Headlines Edition

Saturday Headlines: Yup, that’s it.

John Kelly was reportedly less enthusiastic than Mr. Trump about releasing the Nunes memo, possibly because the last paragraph undermines the Right’s Trump-Russia conspiracy theory.

Comey on the memo: “That’s it?”

Being in Congress these days is less about policy, and definitely less fun. That’s bad because Congress attracts the sort of politicians who enjoy it.

Today, Republicans are more likely than Democrats to think that government statistics are trustworthy.

Trump's re-election campaign raised $43 million in 2017, four times as much as Obama raised in his first two years in office. Meanwhile the Democrats are struggling and in debt.

To house ICE inside Homeland Security suggests that all immigrants are a threat—which means a Bush-era bias has gotten weaponized by Trump.

A Muslim marathon runner tests out the new Nike Pro Hijab.

Video: Here’s the highlight reel the NFL doesn’t want you to see, featuring the 281 concussions that occurred this year from the preseason to today

A group of professional ethicists debate whether it's OK to watch the Super Bowl—or professional football at all.

Crock-Pot insists that only on TV—specifically on melodramas like This Is Us—are customers killed by their slow cookers.

Compton gave the world The Chronic, but it has opted out of legalizing the marijuana trade.

“French women don’t publicly demonstrate their dismissal of how women have historically been treated by men in power by making one giant hashtag statement. They make dozens of small, idiotic statements throughout the day.” Rian Konc’s “How to Dismiss Harassment Like a French Woman” is very funny and spot-on.
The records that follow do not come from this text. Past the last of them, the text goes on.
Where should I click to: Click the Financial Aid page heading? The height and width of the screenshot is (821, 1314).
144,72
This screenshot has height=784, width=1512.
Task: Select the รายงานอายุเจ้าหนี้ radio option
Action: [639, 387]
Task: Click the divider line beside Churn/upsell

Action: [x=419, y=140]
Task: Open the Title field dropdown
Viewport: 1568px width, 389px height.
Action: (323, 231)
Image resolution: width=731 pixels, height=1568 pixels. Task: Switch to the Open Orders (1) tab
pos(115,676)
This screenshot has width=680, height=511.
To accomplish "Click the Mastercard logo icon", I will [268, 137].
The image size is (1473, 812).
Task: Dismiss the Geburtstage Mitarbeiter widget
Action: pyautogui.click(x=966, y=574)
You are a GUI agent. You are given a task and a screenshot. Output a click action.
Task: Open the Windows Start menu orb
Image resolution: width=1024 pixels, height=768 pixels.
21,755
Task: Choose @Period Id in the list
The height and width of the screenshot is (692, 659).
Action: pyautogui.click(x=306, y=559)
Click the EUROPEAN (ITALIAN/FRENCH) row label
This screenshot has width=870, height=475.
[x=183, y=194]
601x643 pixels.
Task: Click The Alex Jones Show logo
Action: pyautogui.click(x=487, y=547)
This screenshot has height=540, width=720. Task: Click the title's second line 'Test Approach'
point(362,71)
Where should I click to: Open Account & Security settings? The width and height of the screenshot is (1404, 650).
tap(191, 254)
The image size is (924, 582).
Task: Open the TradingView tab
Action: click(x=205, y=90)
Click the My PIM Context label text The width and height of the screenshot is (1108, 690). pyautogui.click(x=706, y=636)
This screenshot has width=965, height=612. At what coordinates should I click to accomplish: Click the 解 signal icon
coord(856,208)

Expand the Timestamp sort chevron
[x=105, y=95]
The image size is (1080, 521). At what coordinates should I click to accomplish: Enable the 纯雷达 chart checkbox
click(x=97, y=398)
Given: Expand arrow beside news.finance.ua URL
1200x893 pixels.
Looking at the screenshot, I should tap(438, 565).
And here’s a round-up, by the Paris Review, of one-star reviews of Paris, France, from TripAdvisor.

Supposedly only cities at 700 meters are right for hosting Winter Olympics. Cour d'Alene works!

Most classics of American literature about the West are by men. Two female authors discuss how that's changing.

Monica Alcazar-Duarte pairs photographs of researchers trying to get us to Mars with photos of life in Mars, Pennsylvania.

Doing a pretty good Didion impression, Patricia Lockwood reviews the (unsatisfying) new Joan Didion documentary.

An essay for anyone currently trying to unlearn what they learned from Woody Allen movies.

"Platform release" films, which come out drip-by-drip, beat mass releases for seven of the last eight Best Pictures.

Some sublime old photographs by Dadaist Raoul Hausmann (including a few nudes, in case that's a problem).

Finally, did you know that Stephen Hawking once threw a party, complete with catering and champagne and balloons, but didn't tell anyone about it until afterward, hoping to entice time travelers to appear? No one came.